PBO Performance (yet again)

Hi,
i am working on an out-of-core volume renderer using a texture atlas. The atlas is quite large so double buffering to get asynchronuous atlas updates are out of the question. My try is to use a smaller PBO which receives the data that is to be updated in the atlas. I can write asynchronuously to the PBO while using the atlas to render the volume. Now my guess was to get moderate throughput into the PBO and higher throughput from the PBO to the atlas, due to the given high on device bandwidth.

The PBO got a DYNAMIC_DRAW usage flag. I measured the throughput to the PBO to be around 2GiB/s which is really great. But using glTexSubImage3D from the PBO to the atlas only gives me around 1GiB/s which i think is quite low.

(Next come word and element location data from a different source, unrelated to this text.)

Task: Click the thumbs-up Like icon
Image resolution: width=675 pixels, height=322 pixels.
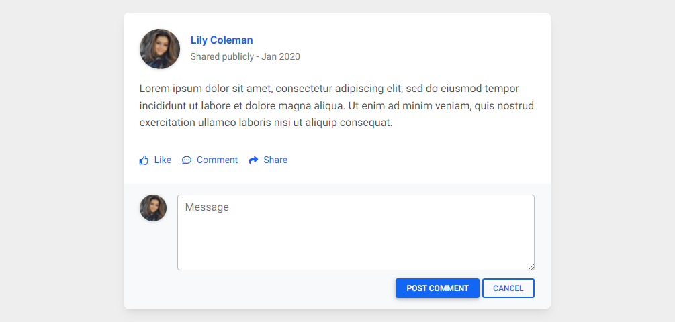Action: (144, 160)
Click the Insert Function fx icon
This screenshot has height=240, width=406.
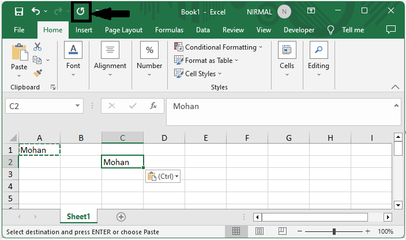coord(153,106)

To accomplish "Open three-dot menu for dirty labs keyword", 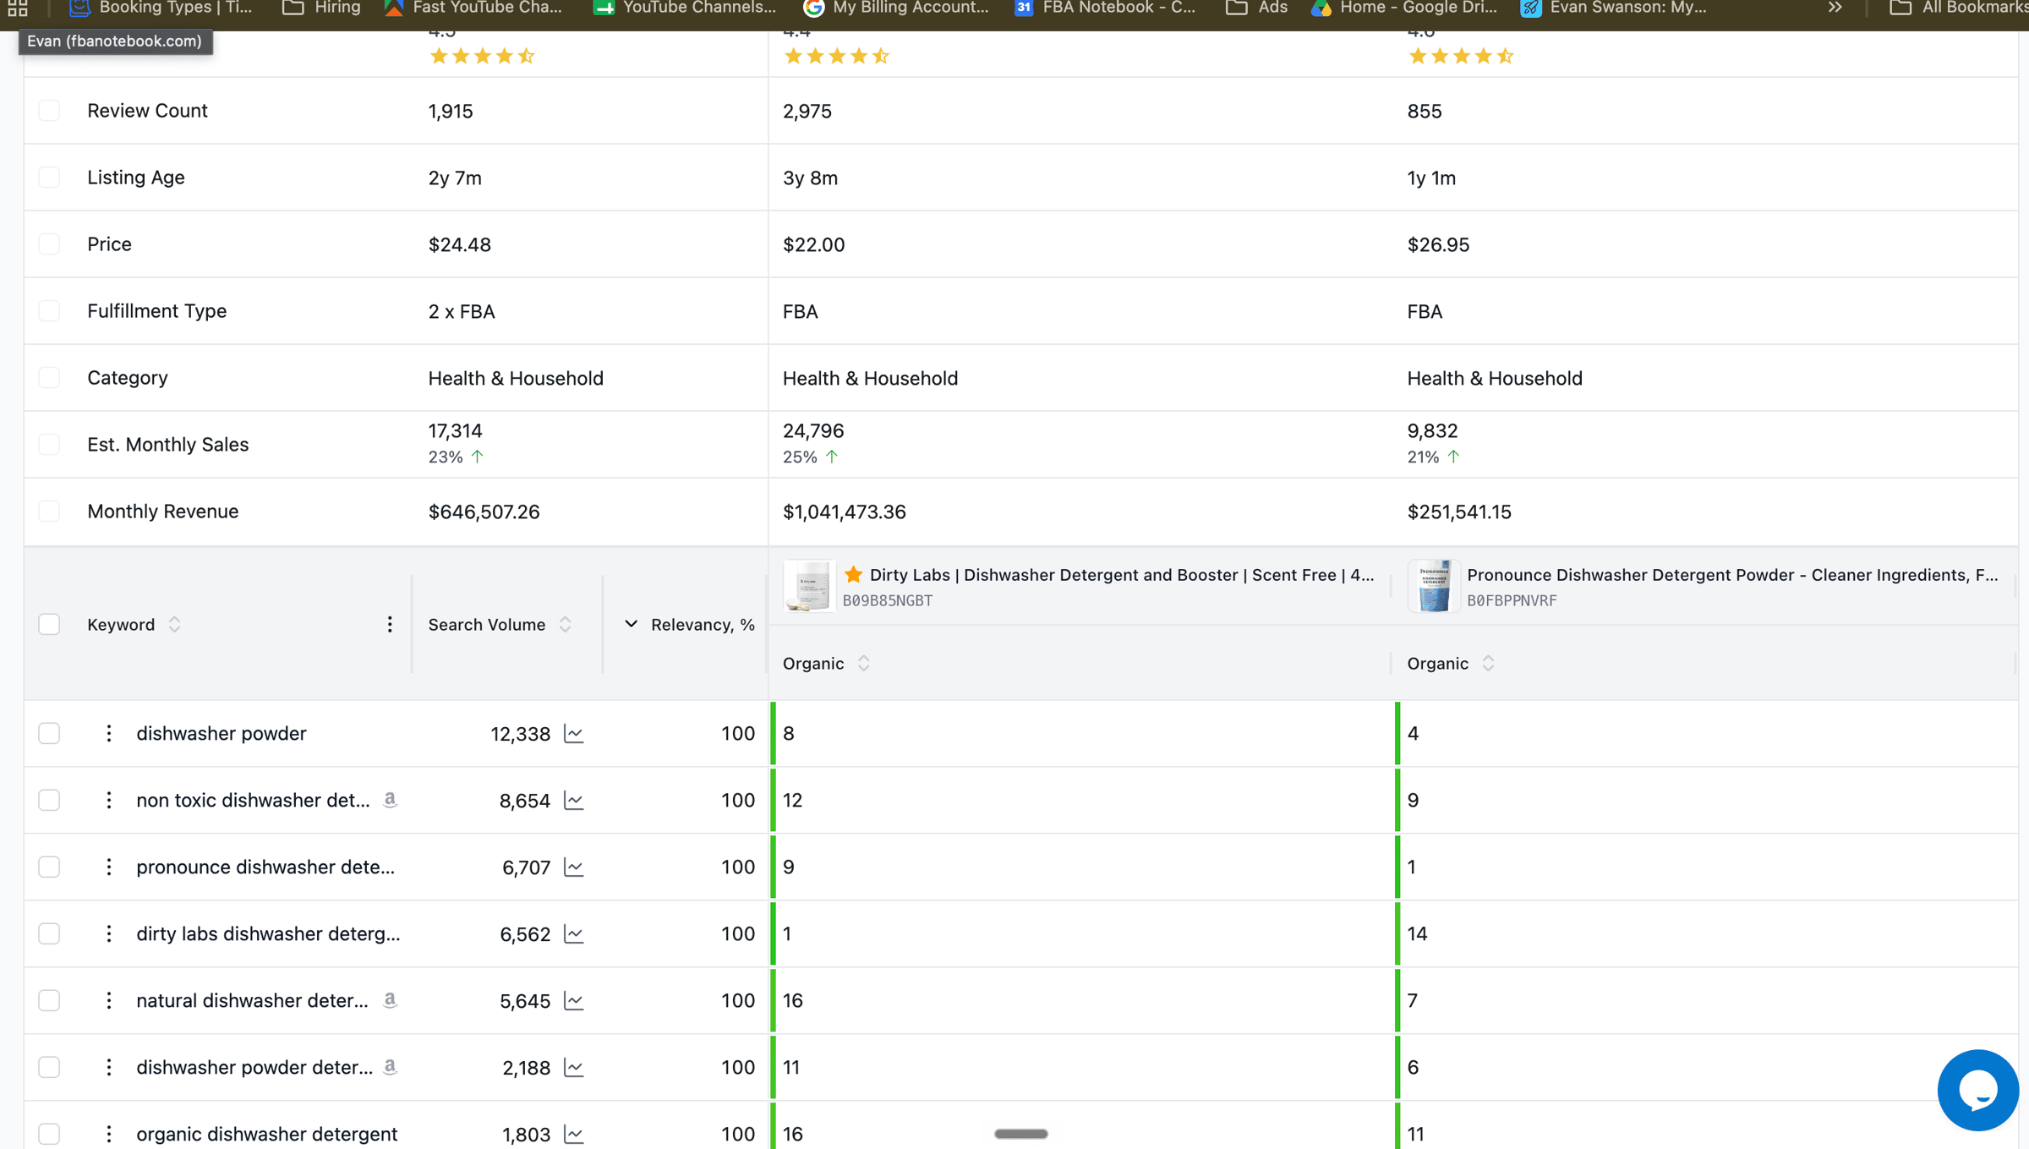I will tap(108, 933).
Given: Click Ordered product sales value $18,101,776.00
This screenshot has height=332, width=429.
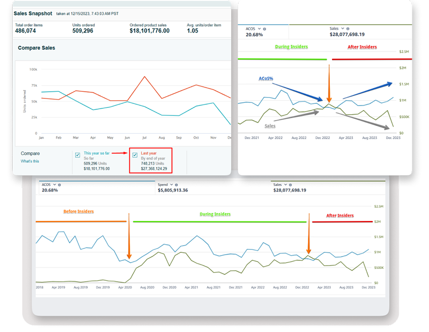Looking at the screenshot, I should tap(149, 31).
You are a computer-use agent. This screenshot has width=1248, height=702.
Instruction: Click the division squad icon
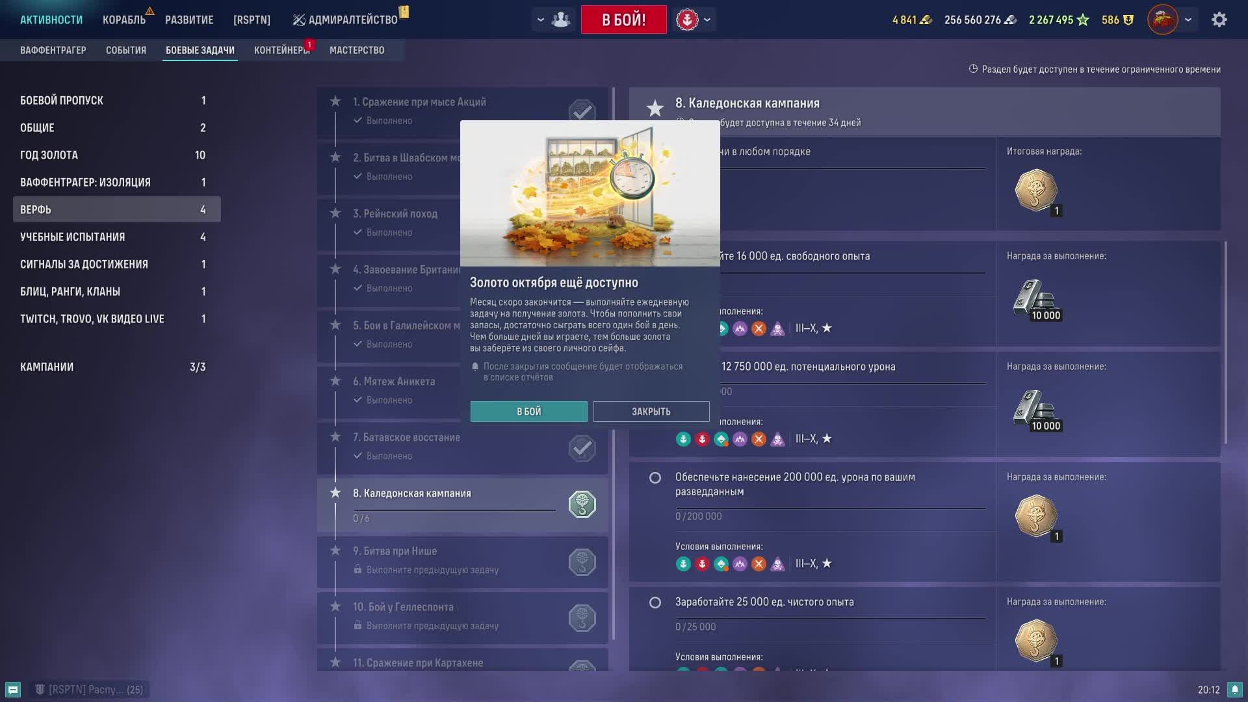(x=560, y=20)
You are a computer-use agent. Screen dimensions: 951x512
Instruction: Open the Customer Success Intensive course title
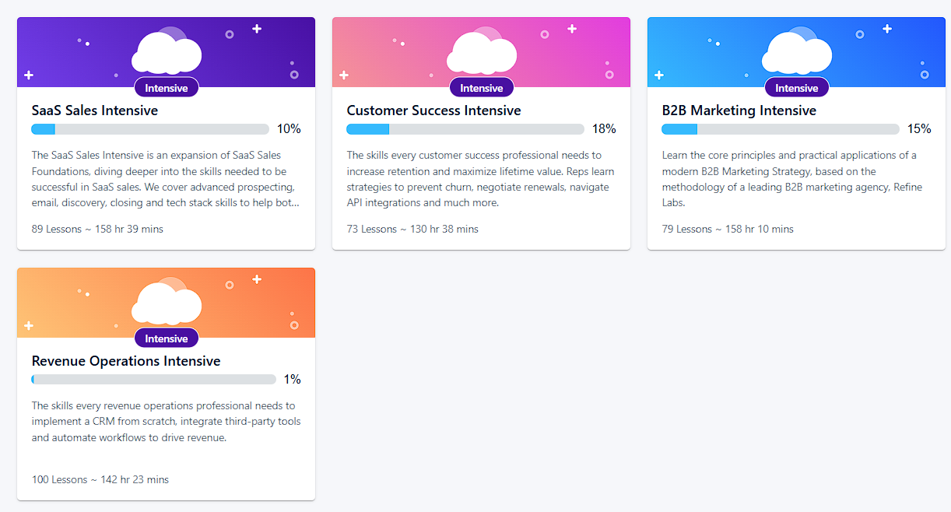tap(433, 110)
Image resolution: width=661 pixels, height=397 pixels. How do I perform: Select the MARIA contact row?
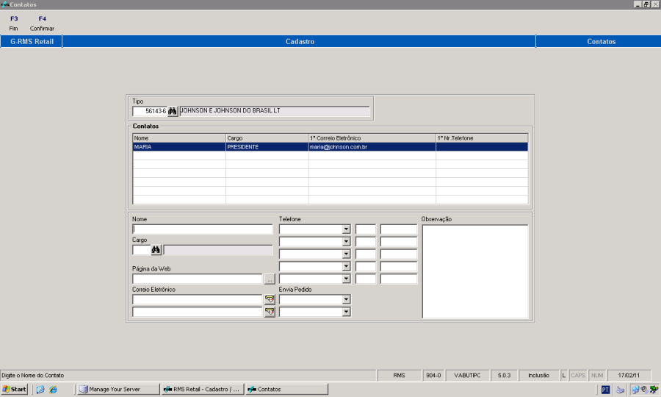point(331,147)
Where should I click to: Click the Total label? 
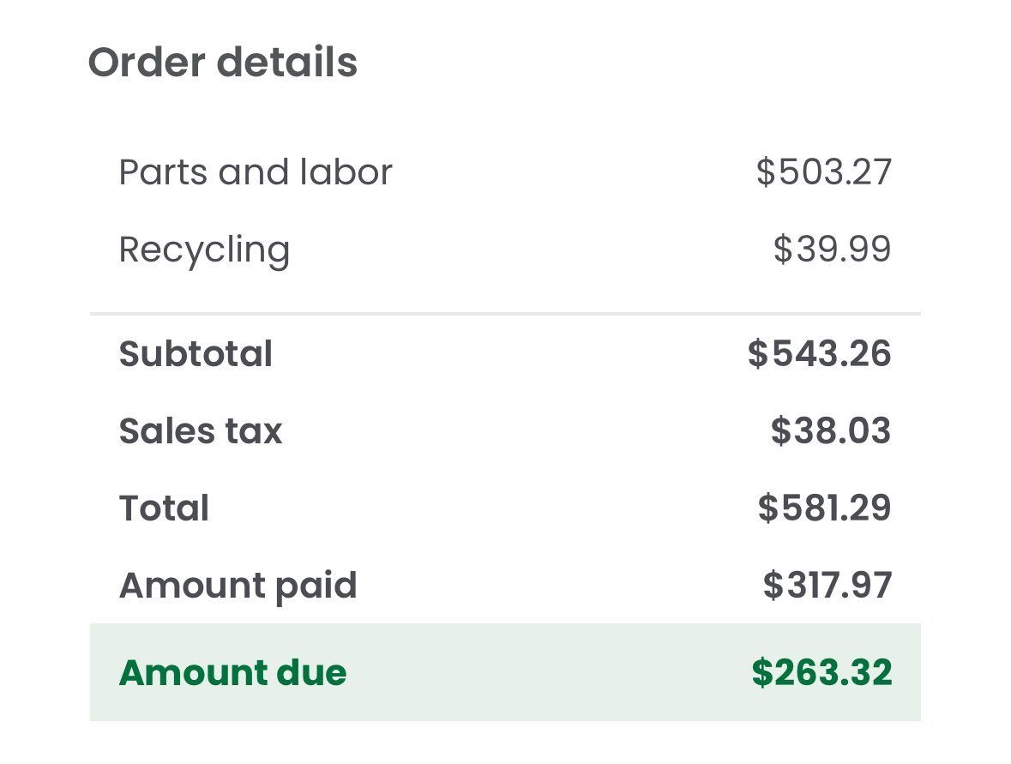click(x=164, y=508)
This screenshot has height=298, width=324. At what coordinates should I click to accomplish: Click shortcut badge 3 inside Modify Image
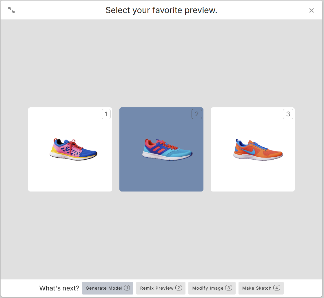coord(229,288)
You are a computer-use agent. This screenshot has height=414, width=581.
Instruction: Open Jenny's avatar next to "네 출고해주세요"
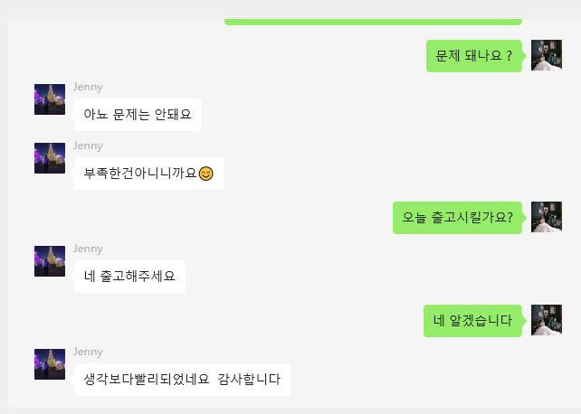[50, 261]
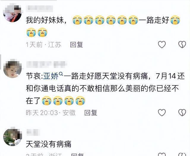Dislike the 我的好妹妹 comment with broken heart
This screenshot has height=156, width=190.
pyautogui.click(x=182, y=44)
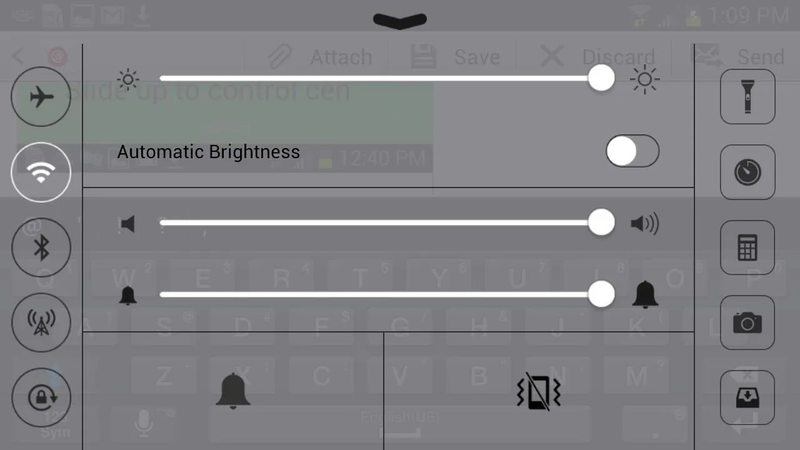Collapse control center with top chevron
This screenshot has width=800, height=450.
(400, 21)
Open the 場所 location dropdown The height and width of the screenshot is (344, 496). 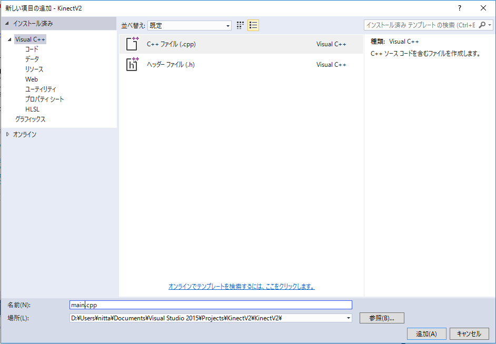(348, 318)
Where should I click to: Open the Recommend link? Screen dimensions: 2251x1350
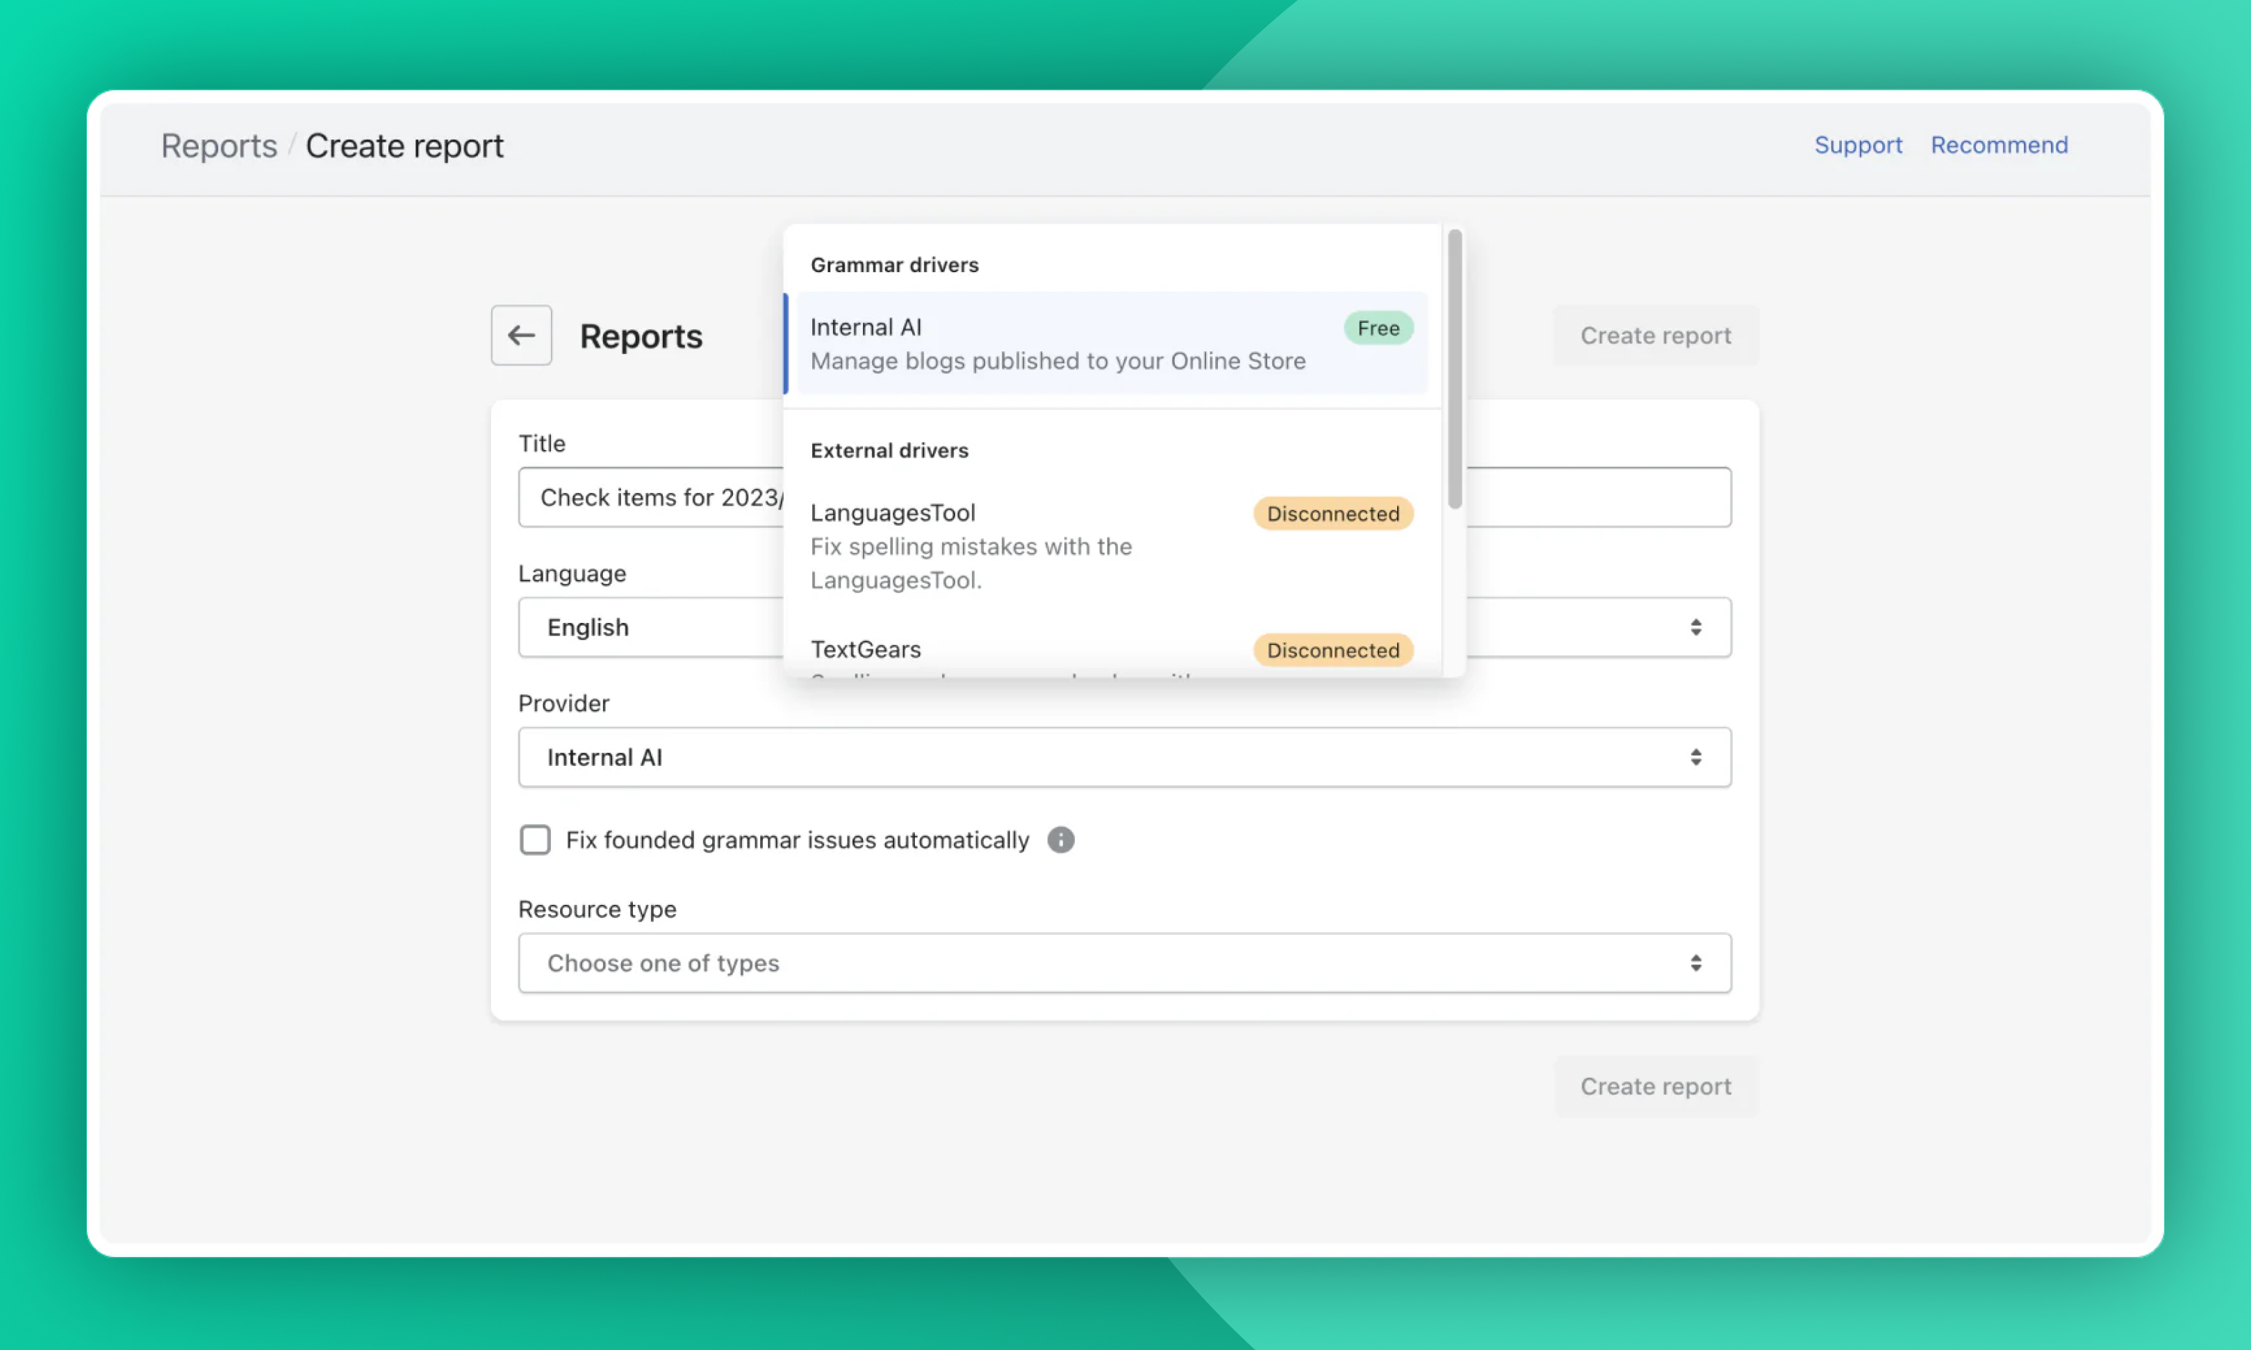coord(1999,145)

I tried to find out the maximum performance i can expect from a PBO using the glTexSubImage3D. So i used different usage flags to indicate only static usage of the PBO (as well as stream usage from GPU to GPU memory) while not touching the PBO data. This means no glMapBuffer or glBufferData calls, just the initialization using NULL and the usage with glSubTexImage3D. But i was not able to get better performance than around 1GiB/s from the PBO into the 3D texture.

I am running Windows XP x64 using a GTX 280 with ForceWare 180.43. Are there things i can do to improve the unpack performance from the PBO? The voxel format is simple unsigned char GL_LUMINANCE.

Regards
-chris

How do you measure the performance of glTexSubImage3D ?
Try GL_R8 instead of LUMINANCE. (GL_ARB_texture_rg)
Are you sure the texture is not in use for rendering in the pipeline?

Use big textures. There is always some work in the driver no matter how big the texture is. Use something like 1024x1024 with luminance8 packing.

Test 512x512 2D texture with ABGR pixel format and compare results.